Stored data entries
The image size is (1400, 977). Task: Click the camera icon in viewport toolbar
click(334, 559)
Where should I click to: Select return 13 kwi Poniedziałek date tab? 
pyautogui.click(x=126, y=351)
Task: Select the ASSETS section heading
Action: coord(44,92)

> [Problem to solve]: The records above need copying. Do it exactly.

> [Response to this exercise]:
The image size is (1400, 977). Task: Click the camera icon in viewport toolbar
click(334, 559)
Where should I click to: Select return 13 kwi Poniedziałek date tab? 
pyautogui.click(x=126, y=351)
Task: Select the ASSETS section heading
Action: coord(44,92)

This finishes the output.